**What is needed:** When duplicating the records beneath this instruction, omit every picture and keep all else exact.

==== Supplied information

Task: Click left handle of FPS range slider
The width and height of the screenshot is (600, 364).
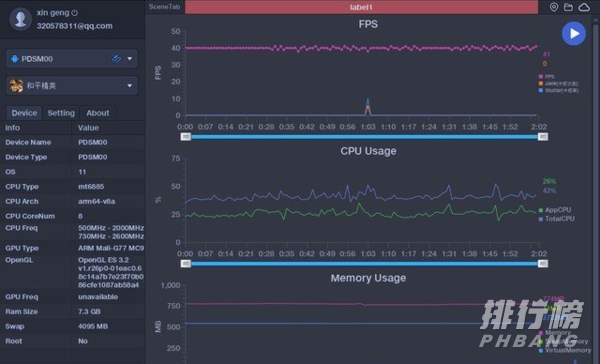Action: click(186, 137)
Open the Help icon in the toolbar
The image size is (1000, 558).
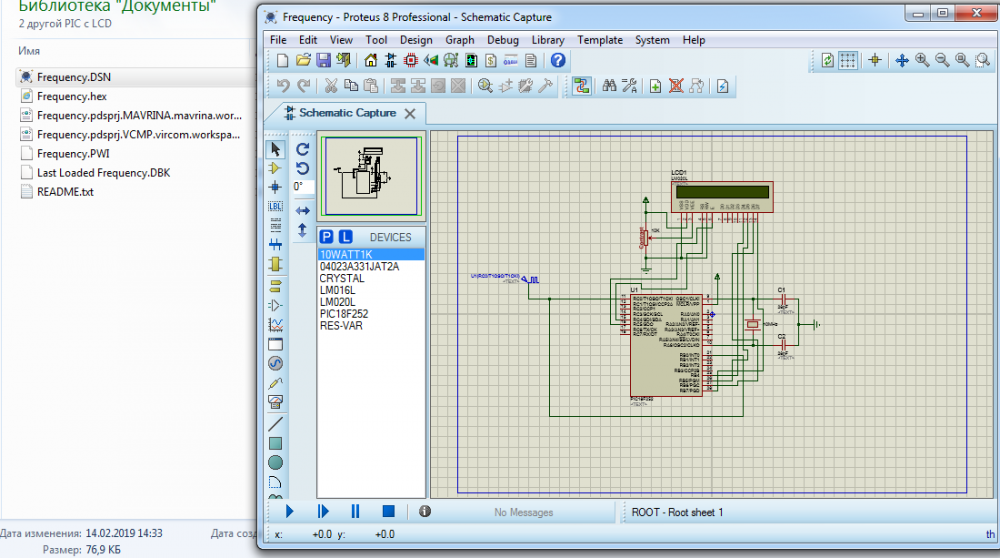[558, 61]
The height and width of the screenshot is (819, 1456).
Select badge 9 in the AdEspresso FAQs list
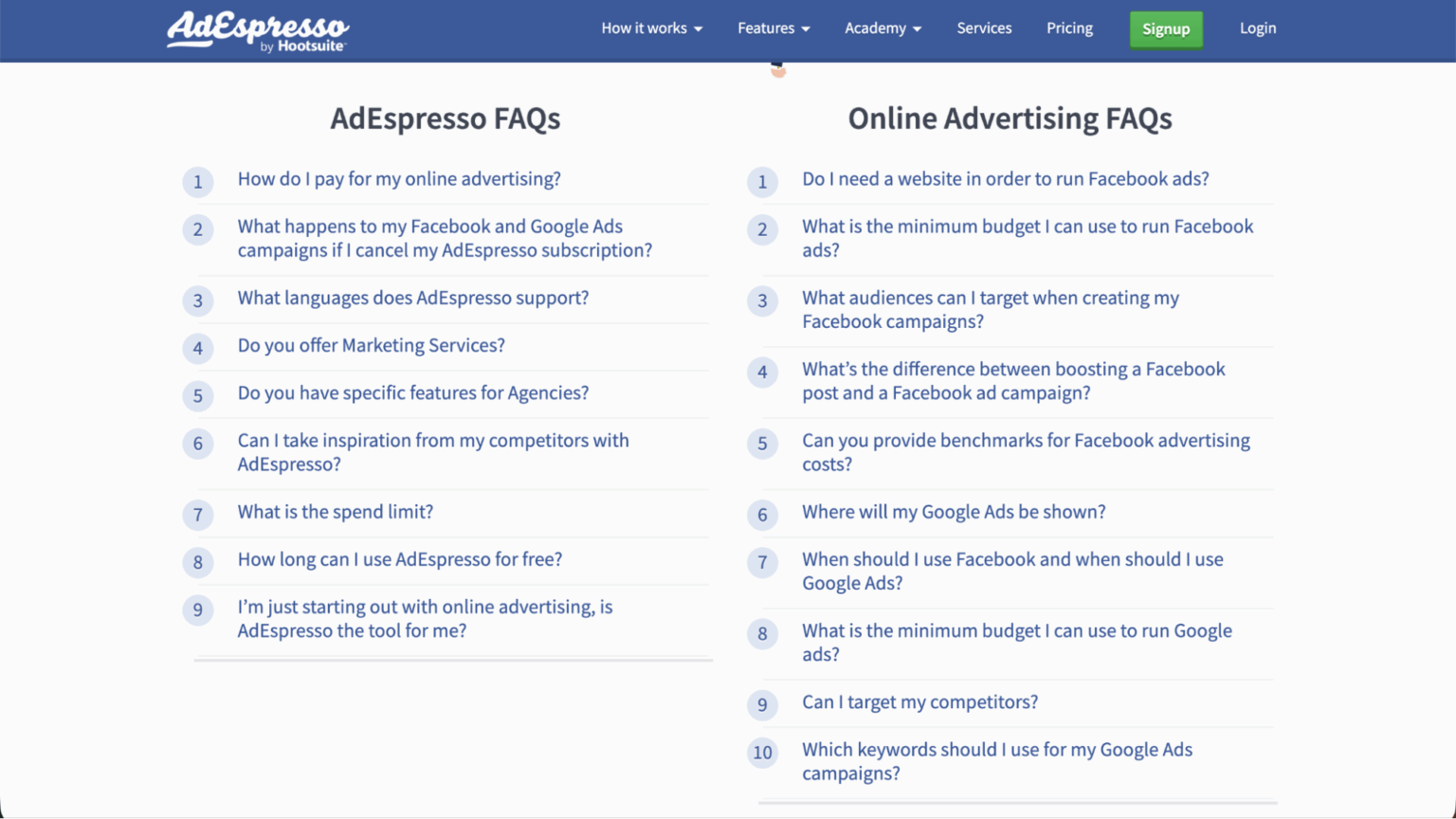[x=198, y=610]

========

**Output below:**
Task: Click left handle of FPS range slider
The width and height of the screenshot is (600, 364).
Action: click(186, 137)
Open the Help icon in the toolbar
The image size is (1000, 558).
[558, 61]
The height and width of the screenshot is (819, 1456).
Select badge 9 in the AdEspresso FAQs list
[x=198, y=610]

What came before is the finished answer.